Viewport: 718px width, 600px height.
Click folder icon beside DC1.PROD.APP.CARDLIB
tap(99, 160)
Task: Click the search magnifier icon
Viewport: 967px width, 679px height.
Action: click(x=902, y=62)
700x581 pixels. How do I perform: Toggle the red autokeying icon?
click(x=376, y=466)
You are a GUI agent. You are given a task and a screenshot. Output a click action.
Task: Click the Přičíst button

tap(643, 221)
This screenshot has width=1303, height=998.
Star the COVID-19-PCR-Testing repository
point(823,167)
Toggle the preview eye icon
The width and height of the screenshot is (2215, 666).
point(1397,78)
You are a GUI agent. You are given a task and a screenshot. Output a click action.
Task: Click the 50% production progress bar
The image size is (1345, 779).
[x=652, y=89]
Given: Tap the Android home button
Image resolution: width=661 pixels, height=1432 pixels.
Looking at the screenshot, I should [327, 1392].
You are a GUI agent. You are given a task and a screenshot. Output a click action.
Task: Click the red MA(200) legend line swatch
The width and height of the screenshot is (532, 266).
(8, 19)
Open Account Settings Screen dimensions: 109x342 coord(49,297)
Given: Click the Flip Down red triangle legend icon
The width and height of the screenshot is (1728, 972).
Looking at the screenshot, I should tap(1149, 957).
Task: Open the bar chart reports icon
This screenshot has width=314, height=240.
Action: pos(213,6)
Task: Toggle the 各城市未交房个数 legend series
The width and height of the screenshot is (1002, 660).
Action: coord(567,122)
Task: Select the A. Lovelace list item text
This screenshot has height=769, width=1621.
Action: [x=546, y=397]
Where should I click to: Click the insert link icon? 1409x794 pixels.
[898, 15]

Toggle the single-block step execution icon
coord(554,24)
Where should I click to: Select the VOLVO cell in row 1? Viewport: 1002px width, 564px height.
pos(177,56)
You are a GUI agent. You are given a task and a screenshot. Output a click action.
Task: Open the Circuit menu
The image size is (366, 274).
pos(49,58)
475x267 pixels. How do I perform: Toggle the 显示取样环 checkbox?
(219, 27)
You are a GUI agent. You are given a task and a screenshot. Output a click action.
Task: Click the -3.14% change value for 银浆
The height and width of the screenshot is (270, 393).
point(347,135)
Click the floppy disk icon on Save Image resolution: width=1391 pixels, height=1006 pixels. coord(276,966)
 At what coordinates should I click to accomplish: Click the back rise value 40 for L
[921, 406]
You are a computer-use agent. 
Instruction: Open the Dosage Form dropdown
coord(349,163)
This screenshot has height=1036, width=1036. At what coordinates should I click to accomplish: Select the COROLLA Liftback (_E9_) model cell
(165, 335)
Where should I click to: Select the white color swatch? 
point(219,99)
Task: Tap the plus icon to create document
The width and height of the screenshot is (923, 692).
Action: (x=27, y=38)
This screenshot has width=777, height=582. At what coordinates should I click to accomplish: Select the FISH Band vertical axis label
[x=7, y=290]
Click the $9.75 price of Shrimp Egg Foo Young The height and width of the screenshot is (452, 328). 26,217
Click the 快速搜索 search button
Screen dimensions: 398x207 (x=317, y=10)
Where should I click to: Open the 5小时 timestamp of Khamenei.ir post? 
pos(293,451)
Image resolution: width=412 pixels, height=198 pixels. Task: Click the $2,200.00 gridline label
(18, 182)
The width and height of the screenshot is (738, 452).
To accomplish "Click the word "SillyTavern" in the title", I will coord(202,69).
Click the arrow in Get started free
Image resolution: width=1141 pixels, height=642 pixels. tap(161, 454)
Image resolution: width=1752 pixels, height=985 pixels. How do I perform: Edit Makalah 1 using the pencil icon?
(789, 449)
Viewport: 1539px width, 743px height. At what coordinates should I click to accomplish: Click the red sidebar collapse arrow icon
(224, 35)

=-=-=-=-=

▸ **Given problem**
List each line from the items above that contains the string "search". Treat uppercase and lowercase letters as different.

▸ **Result**
Task: Click the search magnifier icon
Click the 快速搜索 search button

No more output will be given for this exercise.